Slide 6.9: Successor variety

Successor Variety

Successor variety stemmers are based on work in structural linguistics which attempted to determine word and morpheme boundaries based on the distribution of phonemes in a large body of utterances. It is defined as follows:

Let α be a word of length n; α_i, is a length i prefix of α.
Let D be the corpus of words.
D_αi is defined as the subset of D containing those terms whose first i letters match α_i exactly.

The successor variety of α_i, denoted S_αi, is then defined as the number of distinct letters that occupy the i+1st position of words in D_αi. A test word of length n has n successor varieties S_αi, S_α2, ..., S_αn.

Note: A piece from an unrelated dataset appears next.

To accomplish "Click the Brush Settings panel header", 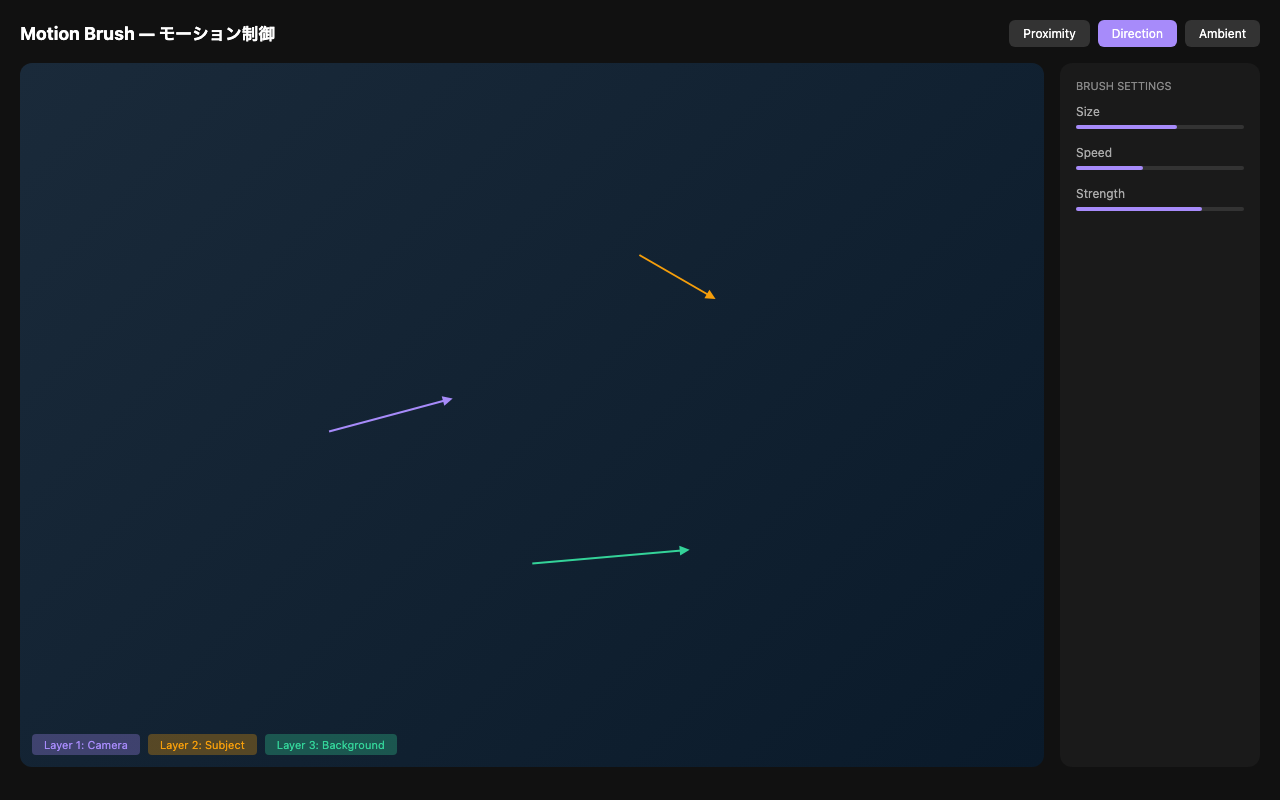I will click(1123, 86).
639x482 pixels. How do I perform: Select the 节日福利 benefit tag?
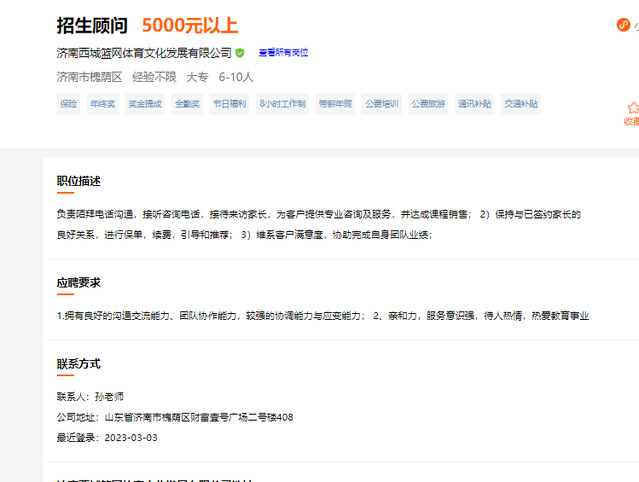pyautogui.click(x=228, y=103)
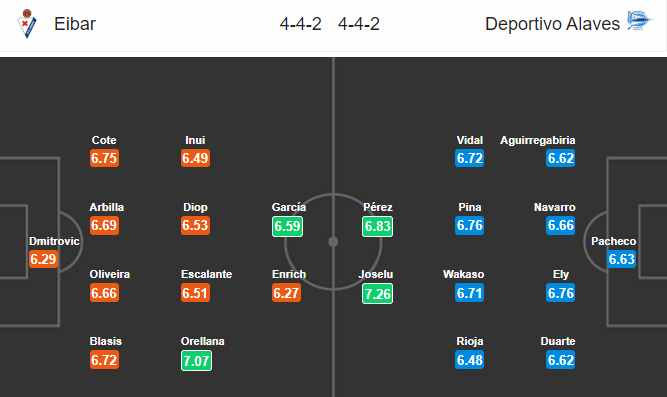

In less formal terms, the successor variety of a string is the number of different characters that follow it in words in some body of text. Consider a body of text consisting of the following words, for example.

   able, axle, accident, ape, about.

To determine the successor varieties for “apple,” for example, the following process would be used.

The first letter of apple is ‘a.’ ‘a’ is followed in the text body by four characters: ‘b,’ ‘x,’ ‘c,’ and ‘p.’ Thus, the successor variety of ‘a’ is four.

The next successor variety for apple would be one, since only ‘e’ follows “ap” in the text body, and so on.

When this process is carried out using a large body of text, the successor variety of substrings of a term will decrease as more characters are added until a segment boundary is reached. At this point, the successor variety will sharply increase. This information is used to identify stems.